===== ФРАГМЕНТ СТРАНИЦЫ =====

Картина поистине пророческая, апокалиптическая, она западает в душу читателя, и теперь с ним остается образ стонущего бомбовоза в светлой прогалинке ночного неба, наматывающего на винты взвихренную лунную паутину, образ жуткой избыточной силы человеческого разума, воплотившейся в смертоносную машину.
И наконец, начальная сцена повести — косьба травы на остомельских лугах. Касьян стоит на лугу со своей “ловкой, обношенной косой”, удивляясь, “экие нынче непроворотные травы”. Касьяну тридцать шесть лет — “самое спелое мужицкое времечко” — по новейшим подсчетам, столько же лет было и Христу, и вспомним, что в русском представлении о смерти — а Касьяну предстоит уйти вместе с остальными усвятскими мужиками на войну, откуда он, если судить по настрою повести и по ее высшей догадке, уже не вернется, “ибо время близко” — человек умирает не от несчастного случая, не от болезней и не от старости, а именно когда доспел, созрел. “Откровение”: “...пусти серп свой и пожни, потому что пришло время жатвы, ибо жатва на земле созрела”.
Следует предположить, что авторский замысел зачина повести преследовал, конечно же, собственную цель: подготовить читательское восприятие к мысли с неотвратимости беды и вручить некий ключ к пониманию всей повести, однако подтекст первой сцены повести — косьба травы — слишком прозрачен и для нашего “специального” угла зрения и прямо отсылает наше воображение к страницам “Апокалипсиса”.

===== ИСХОДНЫЕ ДАННЫЕ =====

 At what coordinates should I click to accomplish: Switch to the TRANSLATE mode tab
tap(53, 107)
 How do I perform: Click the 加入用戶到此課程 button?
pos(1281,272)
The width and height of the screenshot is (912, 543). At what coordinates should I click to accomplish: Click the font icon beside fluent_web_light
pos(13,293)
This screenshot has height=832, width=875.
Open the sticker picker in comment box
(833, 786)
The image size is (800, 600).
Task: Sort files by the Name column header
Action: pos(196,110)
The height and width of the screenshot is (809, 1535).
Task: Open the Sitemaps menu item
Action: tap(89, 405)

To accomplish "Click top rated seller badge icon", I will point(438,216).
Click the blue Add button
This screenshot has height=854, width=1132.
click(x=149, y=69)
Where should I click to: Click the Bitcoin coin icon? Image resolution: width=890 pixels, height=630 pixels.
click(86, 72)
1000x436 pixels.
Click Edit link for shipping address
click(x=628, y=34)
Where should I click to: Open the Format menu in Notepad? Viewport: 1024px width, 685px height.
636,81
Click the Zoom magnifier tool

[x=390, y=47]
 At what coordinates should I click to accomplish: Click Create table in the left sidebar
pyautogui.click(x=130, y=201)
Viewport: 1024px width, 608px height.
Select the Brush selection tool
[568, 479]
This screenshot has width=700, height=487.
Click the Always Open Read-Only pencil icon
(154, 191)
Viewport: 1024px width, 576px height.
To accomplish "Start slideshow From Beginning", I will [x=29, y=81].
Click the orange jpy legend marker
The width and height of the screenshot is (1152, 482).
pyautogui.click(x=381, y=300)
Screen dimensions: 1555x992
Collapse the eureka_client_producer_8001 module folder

=====

ОПИСАНИЕ ЗАДАНИЯ — Процитируйте из фрагмента страницы о повести отрывок между словами «Картина поистине пророческая, апокалиптическая, она» и «в смертоносную машину.», включая их.

ОТВЕТ НА ЗАДАНИЕ —
Картина поистине пророческая, апокалиптическая, она западает в душу читателя, и теперь с ним остается образ стонущего бомбовоза в светлой прогалинке ночного неба, наматывающего на винты взвихренную лунную паутину, образ жуткой избыточной силы человеческого разума, воплотившейся в смертоносную машину.